Une saoudienne se tue au volant de sa voiture

La nouvelle fait grand bruit… En Arabie Saoudite, une femme  s’est tuée dans un accident de voiture alors que son mari était en train de lui donner sa première leçon de conduite. Un coup dur pour le pays qui vient d’autoriser les femmes à conduire.

 

 

Il y a à peine une semaine, le roi Salmane signait un décret autorisant les femmes à conduire des voitures.
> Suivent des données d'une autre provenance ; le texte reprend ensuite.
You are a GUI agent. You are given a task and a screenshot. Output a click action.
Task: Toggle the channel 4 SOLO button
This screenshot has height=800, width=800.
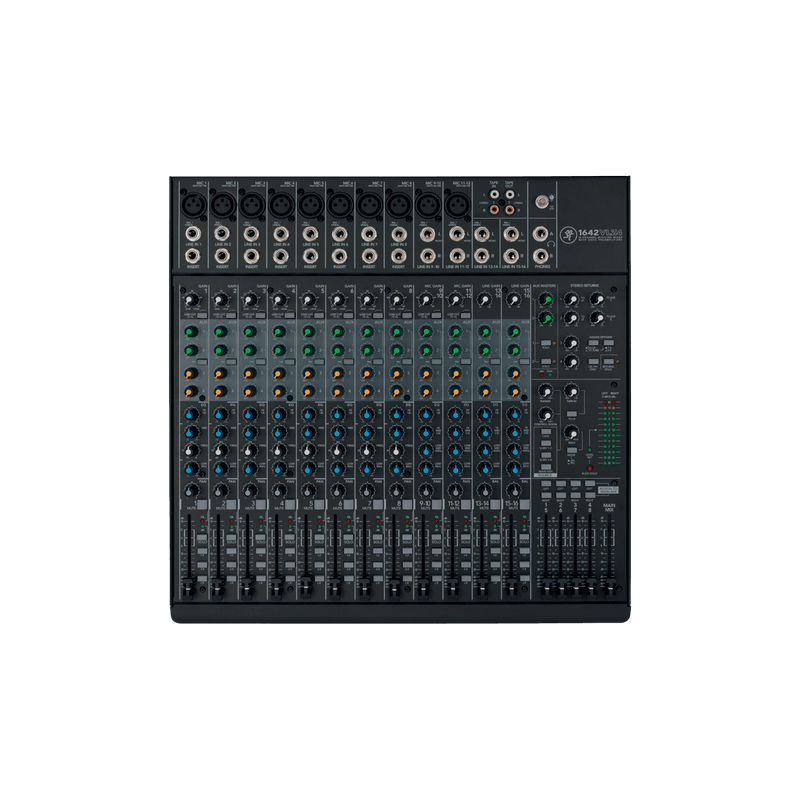[290, 538]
Une révolution pour les saoudiennes qui attendaient ce droit et cette reconnaissance depuis longtemps. Pourtant, certaines femmes n’ont pas eu la patience d’attendre l’entrée en vigueur de ce décret prévu en juin 2018 et ont voulu prendre le volant dès maintenant.

 

 

Une impatience qui aura été fatale pour une saoudienne mercredi dernier dans la ville de Djeddah. D’après le site « Gulfnews.com », celle-ci était en train de prendre sa première leçon de conduite aux côtés de son mari lorsqu’elle a crashée sa voiture contre un bloc de béton, lui coûtant la vie. Le mari, qui a été blessé dans l’accident et transporté à l’hôpital, explique que la voiture a fait un bond en avant et a tourné en direction des blocs de béton qui bordent la route.

 

 

 

 

 

Cet accident meurtrier est déjà le deuxième de la semaine puisque lundi 2 octobre, une autre conductrice a crashé sa voiture contre un camion, la blessant sérieusement et ôtant la vie du passager âgé de seulement 13 ans.

 

 

 

Des accidents qui soulèvent un grand nombre d’indignations de la part de certains internautes qui dès l’annonce de la signature du décret s’étaient révoltés contre cette autorisation. En effet, deux courants différents s’étaient fait sentir. Les féministes qui ont applaudi cette avancée pour la condition de la femme en Arabie Saoudite et les machistes qui au contraire ont critiqué cette loi avançant l’argument que les saoudiennes n’avaient pas besoin de ce droit et que les femmes en général ne savent pas conduire.

 

 

 

Cependant, il est à noter que le décret n’entre en vigueur qu’en juin prochain et que ces deux femmes étaient donc dans l’illégalité puisqu’elles n’avaient pas le droit de se trouver au volant d’une voiture.

 

 

 

Rappelons que pour qu’une femme saoudienne puisse conduire, elle devra être âgée d’au moins 30 ans et recevoir l’accord de son mari ou de son tuteur. Son permis devra être délivré par une auto-école pour femmes et elle ne devra jamais quitter sa ville de résidence en voiture.

 

 

Et même si la femme saoudienne remplit toutes ses conditions, elle devra respecter des horaires de conduite : les mercredis et samedis il est autorisé aux femmes de conduire entre 7 heures du matin et 8 heures du soir, les jeudis et vendredi, de midi à 8 heures du soir.